We can apply more factoring.
I hope this next step isn't too confusing.
We want to factor out the smallest power of x from both terms,
and also the 2 from each.

0=2x^{-2/3}\left(1+2x\right)

When you divide x^(-2/3) out of x^(1/3),
it leaves you with x^(3/3) or simply x.

Then apply your Zero-Factor Property,

\rm 0=2x^{-2/3}\qquad\qquad\qquad 0=(1+2x)

and solve for x in each case to find your critical points.

Apply your First Derivative Test to further classify these points.

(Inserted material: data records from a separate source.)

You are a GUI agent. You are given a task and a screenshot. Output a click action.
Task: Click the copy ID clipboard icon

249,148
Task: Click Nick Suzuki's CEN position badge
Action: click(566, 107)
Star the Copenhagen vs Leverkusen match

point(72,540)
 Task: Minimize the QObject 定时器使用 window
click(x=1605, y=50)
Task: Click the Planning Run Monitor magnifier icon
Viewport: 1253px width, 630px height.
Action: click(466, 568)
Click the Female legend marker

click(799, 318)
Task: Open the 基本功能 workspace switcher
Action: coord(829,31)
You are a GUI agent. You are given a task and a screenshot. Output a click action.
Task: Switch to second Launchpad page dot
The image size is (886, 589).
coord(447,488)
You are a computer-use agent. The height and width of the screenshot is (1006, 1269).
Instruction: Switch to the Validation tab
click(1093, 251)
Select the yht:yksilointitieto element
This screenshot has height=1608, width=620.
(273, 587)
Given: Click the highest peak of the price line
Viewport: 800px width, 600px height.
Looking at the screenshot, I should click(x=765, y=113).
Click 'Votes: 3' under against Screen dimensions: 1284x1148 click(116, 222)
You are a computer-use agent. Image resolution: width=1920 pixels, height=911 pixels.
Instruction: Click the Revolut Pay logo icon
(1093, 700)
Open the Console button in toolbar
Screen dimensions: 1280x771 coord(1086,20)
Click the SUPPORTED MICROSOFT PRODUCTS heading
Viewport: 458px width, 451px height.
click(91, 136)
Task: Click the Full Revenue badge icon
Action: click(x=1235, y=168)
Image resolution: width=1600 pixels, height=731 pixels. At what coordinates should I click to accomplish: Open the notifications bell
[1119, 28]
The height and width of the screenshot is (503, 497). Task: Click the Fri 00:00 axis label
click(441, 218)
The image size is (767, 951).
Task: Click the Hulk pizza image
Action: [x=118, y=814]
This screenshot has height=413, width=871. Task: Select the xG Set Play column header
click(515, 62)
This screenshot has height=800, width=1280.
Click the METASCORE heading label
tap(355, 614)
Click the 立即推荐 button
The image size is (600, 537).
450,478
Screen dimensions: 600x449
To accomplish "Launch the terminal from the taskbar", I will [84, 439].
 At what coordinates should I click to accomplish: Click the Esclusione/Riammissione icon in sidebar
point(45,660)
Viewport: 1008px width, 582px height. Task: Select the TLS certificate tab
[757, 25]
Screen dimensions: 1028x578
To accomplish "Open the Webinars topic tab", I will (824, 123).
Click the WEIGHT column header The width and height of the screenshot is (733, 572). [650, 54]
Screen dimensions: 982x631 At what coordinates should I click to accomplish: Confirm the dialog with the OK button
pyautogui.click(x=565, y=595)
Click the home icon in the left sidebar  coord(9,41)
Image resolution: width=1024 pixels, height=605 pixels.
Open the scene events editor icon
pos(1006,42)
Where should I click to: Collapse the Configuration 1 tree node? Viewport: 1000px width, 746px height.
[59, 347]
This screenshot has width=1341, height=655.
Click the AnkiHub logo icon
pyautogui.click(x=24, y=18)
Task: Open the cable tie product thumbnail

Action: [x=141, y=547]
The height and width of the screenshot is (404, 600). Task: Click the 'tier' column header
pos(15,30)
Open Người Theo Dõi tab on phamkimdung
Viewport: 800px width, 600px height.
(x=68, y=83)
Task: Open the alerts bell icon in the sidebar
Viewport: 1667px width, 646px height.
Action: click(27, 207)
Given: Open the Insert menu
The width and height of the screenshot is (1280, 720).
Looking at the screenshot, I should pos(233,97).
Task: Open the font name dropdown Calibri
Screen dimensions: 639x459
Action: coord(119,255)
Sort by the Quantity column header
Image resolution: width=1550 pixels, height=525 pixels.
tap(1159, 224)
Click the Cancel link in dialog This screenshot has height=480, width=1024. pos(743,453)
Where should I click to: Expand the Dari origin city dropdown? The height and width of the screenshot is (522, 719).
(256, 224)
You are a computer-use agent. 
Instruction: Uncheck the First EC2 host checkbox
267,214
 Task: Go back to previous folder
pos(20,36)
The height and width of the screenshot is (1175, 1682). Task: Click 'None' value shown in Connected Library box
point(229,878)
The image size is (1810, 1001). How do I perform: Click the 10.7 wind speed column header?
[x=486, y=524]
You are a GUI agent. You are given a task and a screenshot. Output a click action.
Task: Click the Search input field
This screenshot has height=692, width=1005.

You should end up finding that x=-1/2 is an relative extreme value, while x=0 is not.

Let's come back to this,

\rm f'(x)=2x^{-2/3}+4x^{1/3}

and take our second derivative.

\rm f''(x)=-\frac43x^{-5/3}+\frac43x^{-2/3}

Looking for inflection points,

\rm 0=-\frac43x^{-5/3}+\frac43x^{-2/3}

Again, pulling out the smaller power of x, and fractional part,

\rm 0=-\frac43x^{-5/3}\left(1-x\right)

And again, apply your Zero-Factor Property, setting each factor to zero and solving for x in each case. You should find that x=0 and x=1 are possible inflection points.

Applying your Second Derivative Test should verify that both points are in fact inflection points, locations where the function changes concavity.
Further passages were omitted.